Previdência: marcos éticos para a inclusão social

A realização da Reforma da Previdência Social é um compromisso assumido pelo presidente Lula durante a campanha eleitoral e, atualmente, um dos maiores desafios do seu governo. A questão está sendo discutida por várias lideranças políticas, sindicais e empresariais, assim como por diversos movimentos sociais. O movimento feminista e de mulheres articula-se para que as futuras mudanças no sistema previdenciário sejam capazes de promover justiça social, eliminar os privilégios e contribuir para a redução das desigualdades.

Por Sueli Carneiro

O sistema de previdência social, lá nos seus primórdios, concebeu um beneficiário do sexo masculino, trabalhador engajado no mercado formal, chefe de família com vários dependentes, aos quais transmitia seus direitos previdenciários.

Do início do século passado para cá, a vida das trabalhadoras mudou muito. Elas deixaram de ser ‘‘dependentes do trabalhador”, ingressaram no mercado de trabalho, compartilhando com seus companheiros ou assumindo sozinhas o sustento de suas famílias, realidade vivida de maneira diferenciada por grande parte das mulheres negras. Esse esforço das mulheres, entretanto, não obteve a justa contrapartida de seus companheiros, da sociedade e do Estado. As tarefas domésticas, os cuidados com as crianças e os idosos continuam recaindo quase que exclusivamente sobre elas.

Estudos realizados tanto pelo Ipea (Instituto de Pesquisa Econômica Aplicada) quanto pela Cepal sobre as reformas previdenciárias ocorridas em diferentes países da América Latina concluíram que as trabalhadoras são mais vulneráveis a reformas que fortalecem os vínculos entre contribuição previdenciária e direito a benefícios futuros.

A reforma brasileira tem de criar condições mais justas e igualitárias para a participação das mulheres no sistema previdenciário. Grande parte das trabalhadoras está excluídas do sistema. E a pequena parcela incluída está em desvantagem em relação aos trabalhadores do sexo masculino.
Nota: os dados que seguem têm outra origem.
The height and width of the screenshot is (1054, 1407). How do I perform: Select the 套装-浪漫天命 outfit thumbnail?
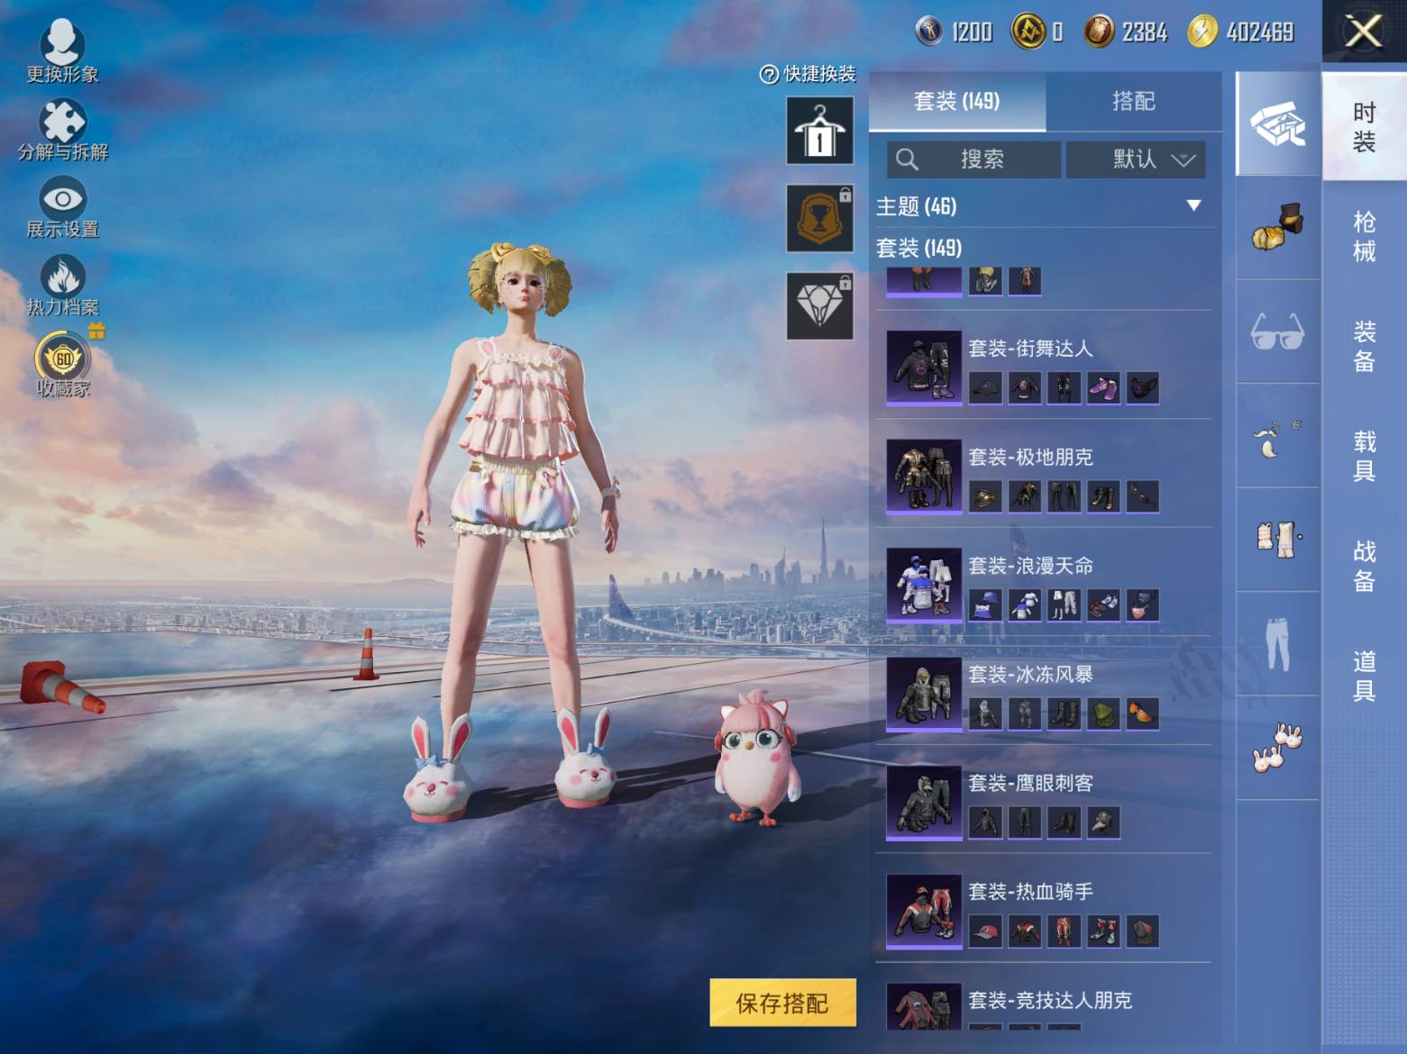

Os ônus da dupla jornada são altos. No mercado de trabalho, a discriminação contra a mulher tem custos elevados, que se reproduzem e se potencializam no sistema de previdência social. Senão, vejamos:

  • As mulheres têm uma remuneração menor do que os homens pelo mesmo trabalho, do que decorre o recolhimento de uma contribuição também menor para a previdência social, fator que repercute diretamente sobre o valor da aposentadoria;
  • A maior parte da mão-de-obra feminina está ocupada no mercado informal ou em empregos precários;
  • A participação da mulher no mercado de trabalho é intermitente, em razão de suas atividades na esfera da reprodução social;
  • A taxa de desemprego feminino é cinco pontos percentuais mais elevada que a encontrada entre os homens.

O enfoque de gênero revela a exclusão das mulheres. De uma perspectiva étnico-racial, revelam-se outros filtros. Basta dizer que, segundo a Pnad/1999, dos 24,6 milhões de contribuintes selecionados para análise, apenas pouco mais de 1/3 dos contribuintes (8,6 milhões ou 34%) era formado por negros, pardos ou indígenas.

A aposentadoria diferenciada em cinco anos entre mulheres e homens, longe de ser um privilégio, é uma medida compensatória. Aliás, a única que o sistema apresenta, entre tantas necessárias.

As injustiças estão postas. Para enfrentá-las, a reforma da Previdência tem que ter por marco ético orientador: a retomada e ampliação do conceito de previdência social inserido no marco da seguridade social, nos termos da Constituição de 1988; o reconhecimento e enfrentamento das diferenças entre homens e mulheres, negros e brancos, urbanos e rurais, ou seja, das desigualdades sociais originárias do mercado de trabalho e reproduzidas pelo sistema de previdência social; a manutenção do caráter público do sistema de seguridade social e a ampliação da cobertura do sistema beneficiando cidadãos e cidadãs que atualmente estão excluídos da Previdência (cerca de 57% da população) como é o caso dos/as trabalhadores/as do setor informal criando mecanismos de proteção social e redistribuição de renda. E, rompendo com os privilégios que o sistema sustenta, a corrupção e a sonegação que consomem seus recursos.

É preciso avançar na construção de um modelo de Estado e de Previdência Social adequado ao Brasil que desejamos no presente e no futuro: solidário, justo, igualitário e em paz.